■ **RECORDS FOR PROCESSING**:
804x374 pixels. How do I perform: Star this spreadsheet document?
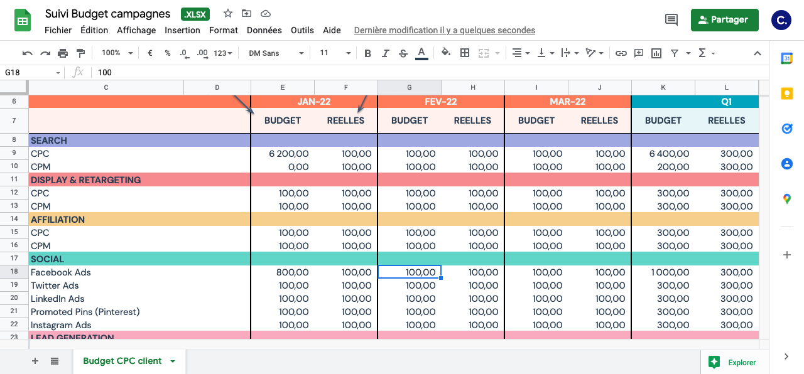[228, 14]
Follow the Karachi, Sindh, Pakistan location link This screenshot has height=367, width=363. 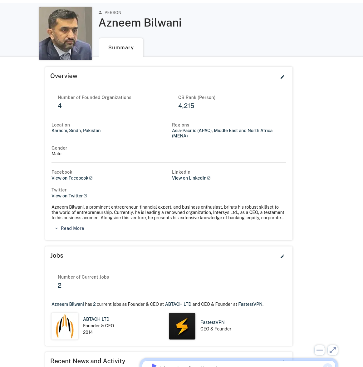pos(76,131)

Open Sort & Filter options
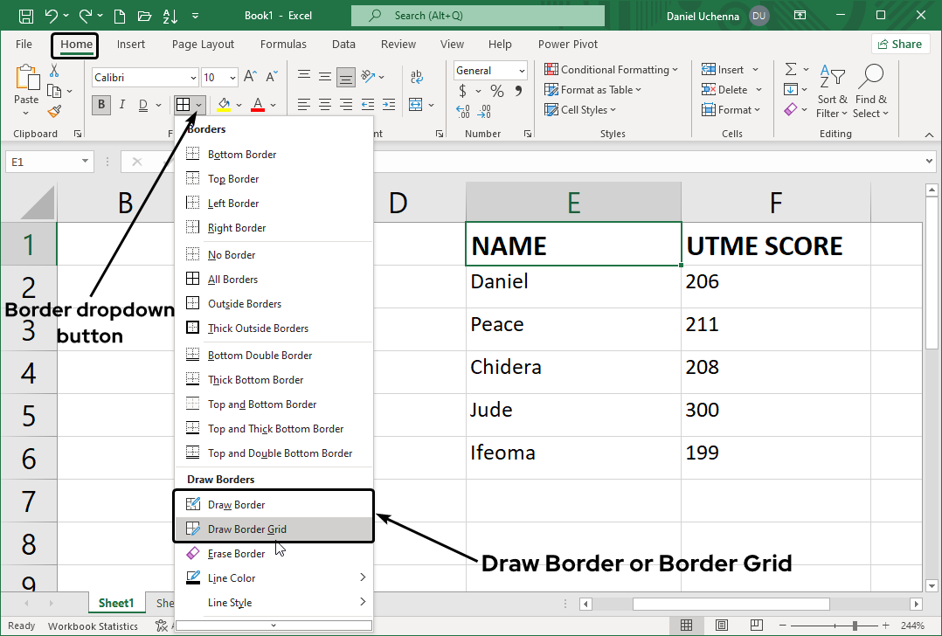coord(830,89)
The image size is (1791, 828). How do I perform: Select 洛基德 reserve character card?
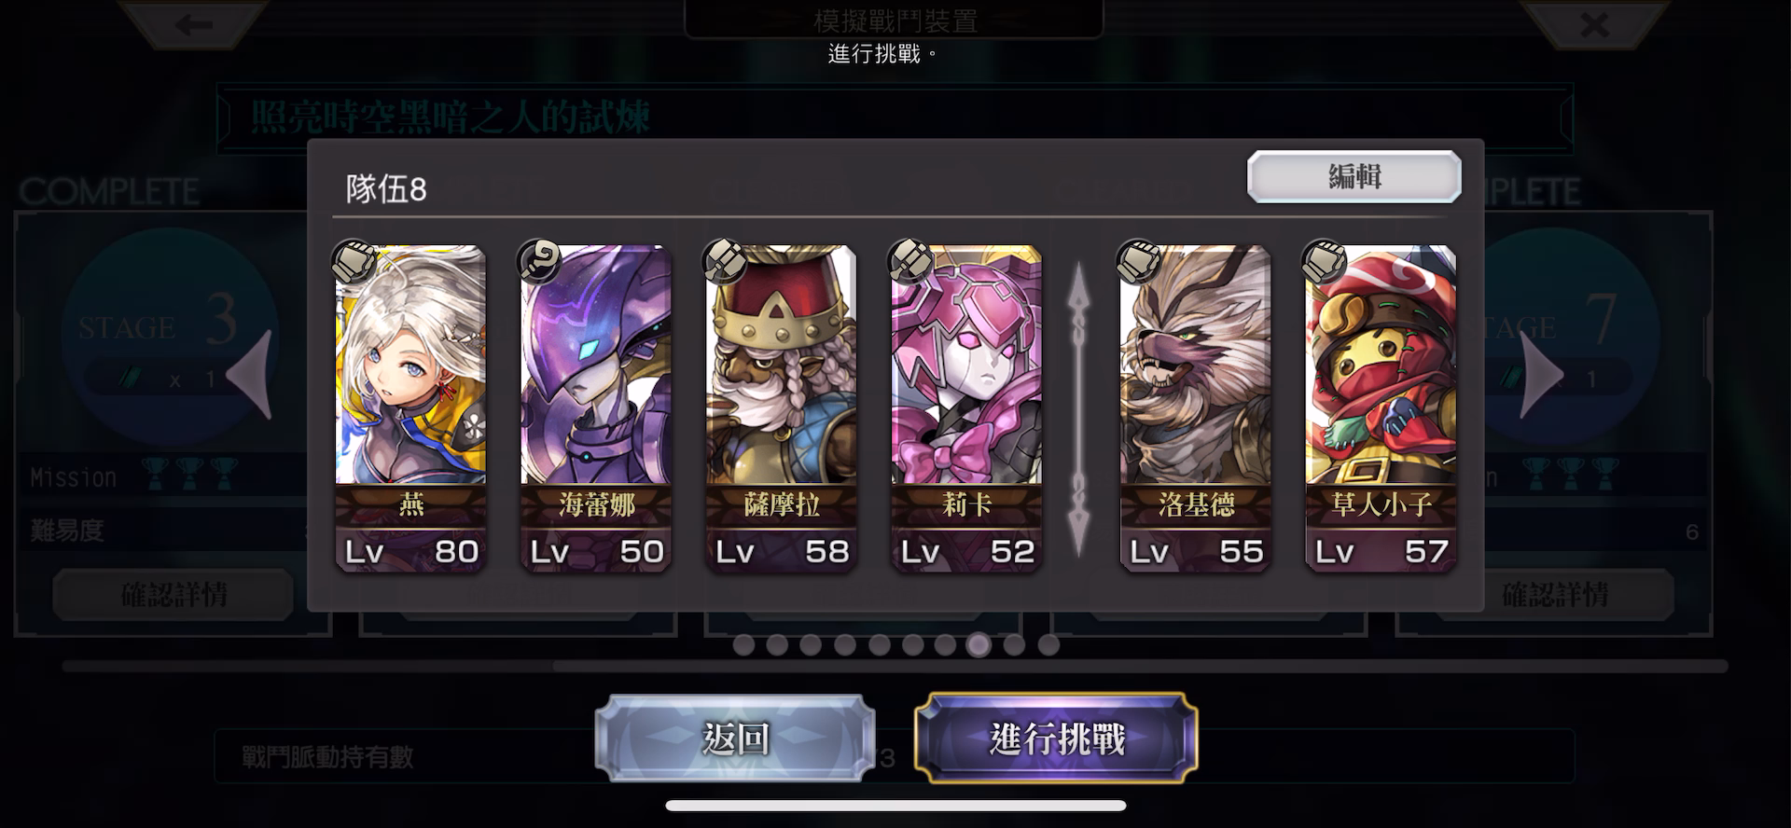point(1195,408)
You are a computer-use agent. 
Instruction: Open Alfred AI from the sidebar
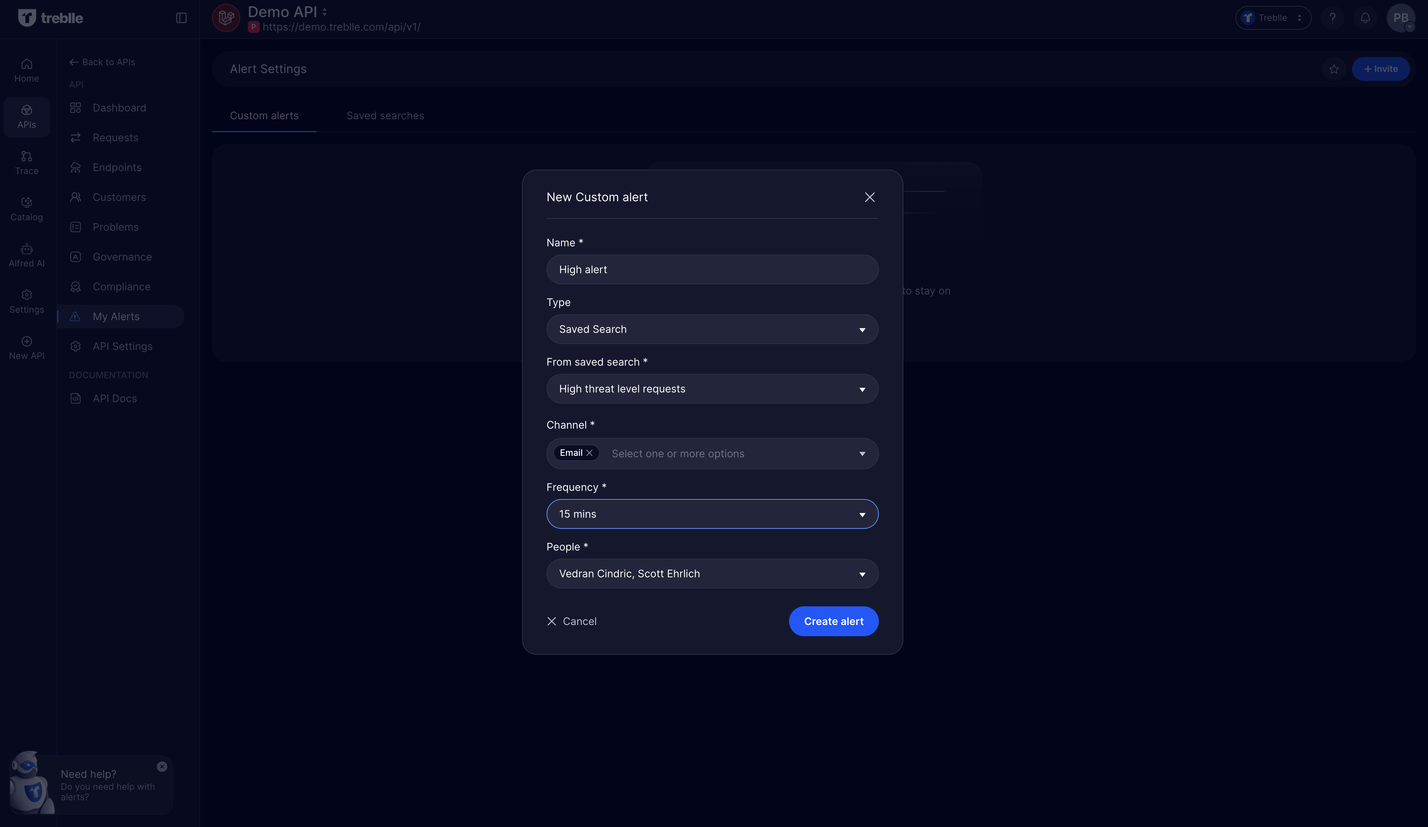click(26, 254)
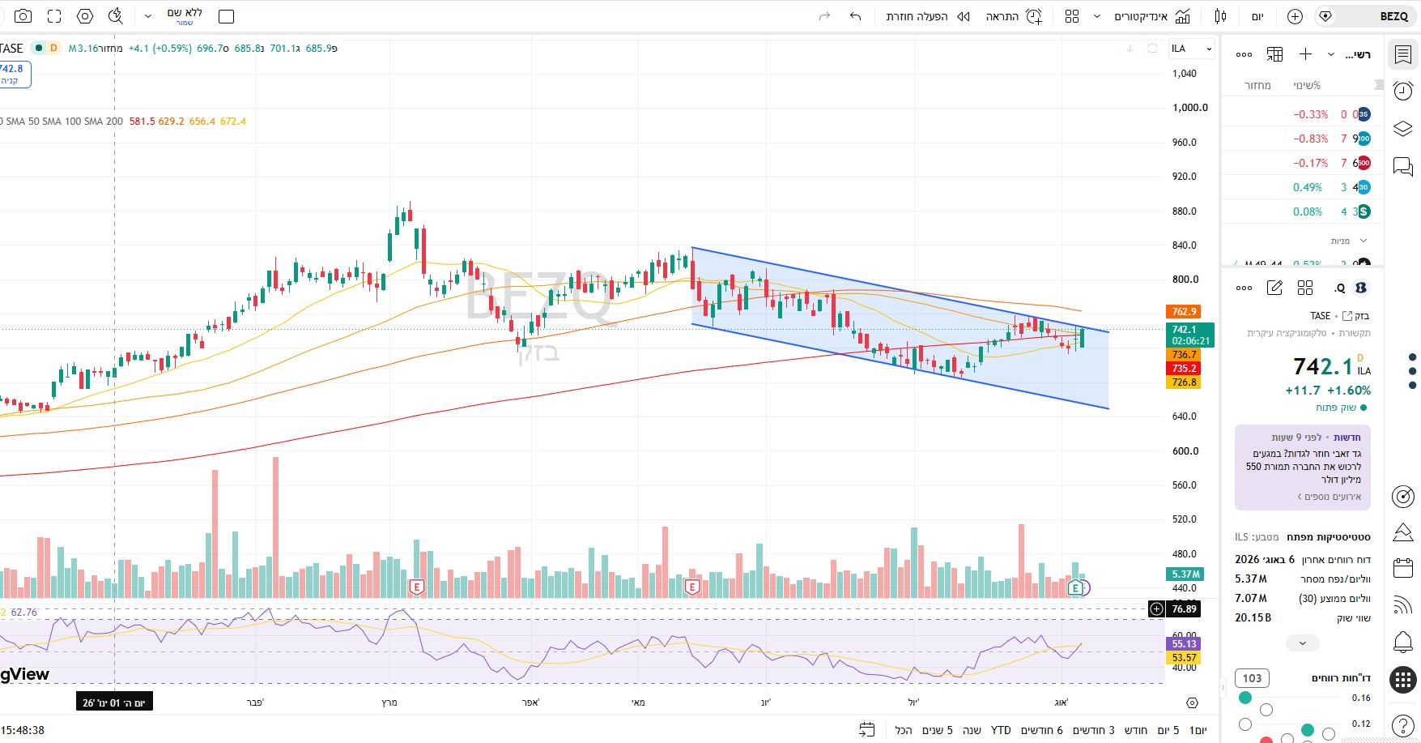Toggle the chart maximize square near ILA
Image resolution: width=1421 pixels, height=743 pixels.
[x=1152, y=49]
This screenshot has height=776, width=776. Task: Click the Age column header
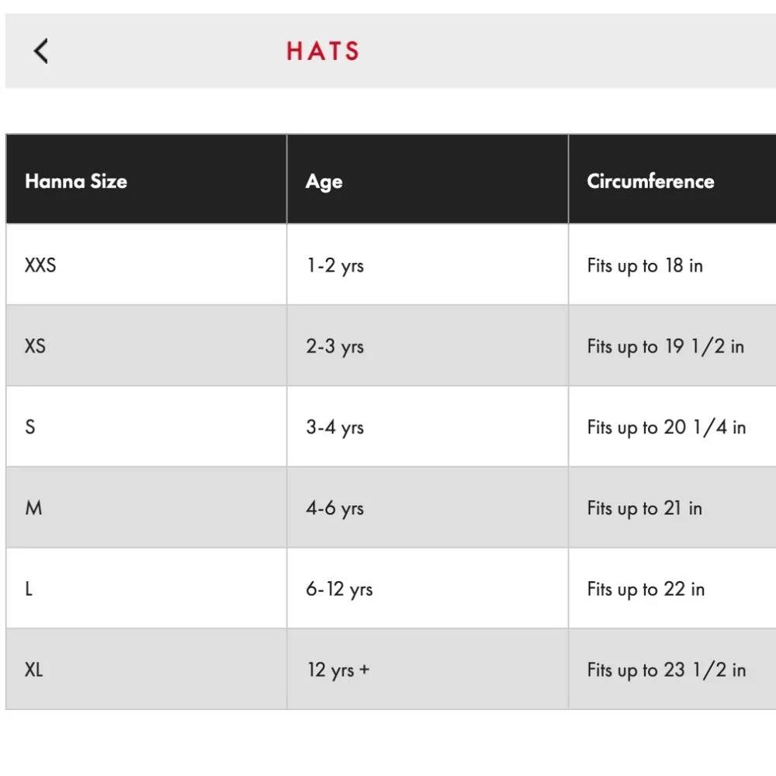pos(324,182)
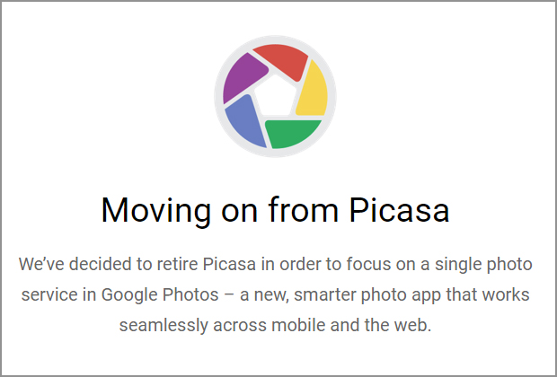This screenshot has height=377, width=557.
Task: Select the blue blade of the Picasa logo
Action: [x=244, y=122]
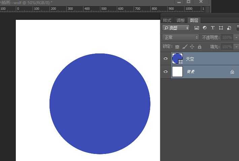Open the 正常 blend mode dropdown

tap(181, 37)
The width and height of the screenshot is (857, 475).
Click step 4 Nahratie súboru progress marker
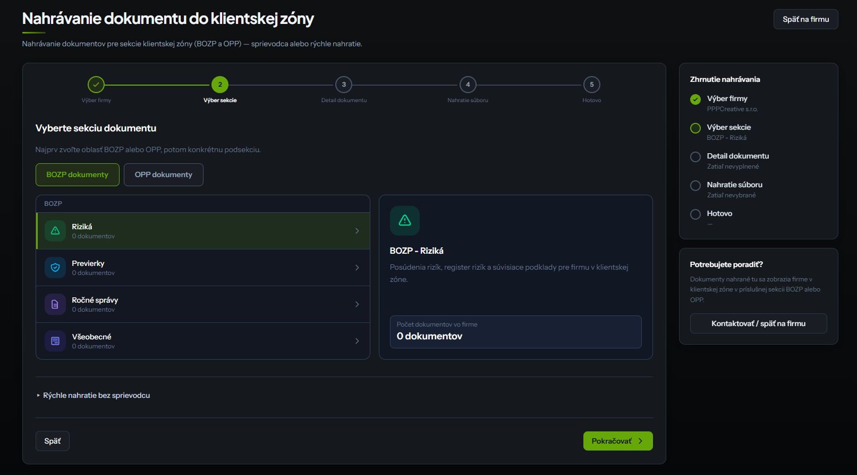[468, 85]
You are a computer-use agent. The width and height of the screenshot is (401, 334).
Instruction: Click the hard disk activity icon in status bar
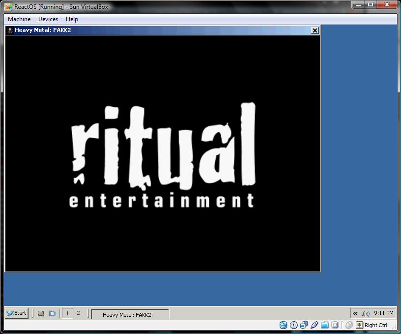(x=284, y=325)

■ **WHAT IS REQUIRED**: Set down again, without changes, the part of the items above that opens with the line containing "Open Sort & Filter options" and closes with the last line of the items, with both ends included and the pictures left out.

■ **FINAL RESULT**:
Open Sort & Filter options
coord(830,89)
The image size is (1791, 828). How do I perform: Select 洛基德 reserve character card?
point(1195,408)
You are a computer-use agent. 
Instruction: Open Alfred AI from the sidebar
click(26, 254)
Toggle the chart maximize square near ILA
Image resolution: width=1421 pixels, height=743 pixels.
[x=1152, y=49]
This screenshot has height=776, width=776. Task: Click the Age column header
pos(324,182)
This screenshot has height=377, width=557.
Task: Select the blue blade of the Picasa logo
Action: [x=244, y=122]
Open the 正常 blend mode dropdown

tap(181, 37)
The width and height of the screenshot is (857, 475).
Click step 4 Nahratie súboru progress marker
[468, 85]
You are a computer-use agent. The width and height of the screenshot is (401, 334).
Instruction: Click the hard disk activity icon in status bar
(x=284, y=325)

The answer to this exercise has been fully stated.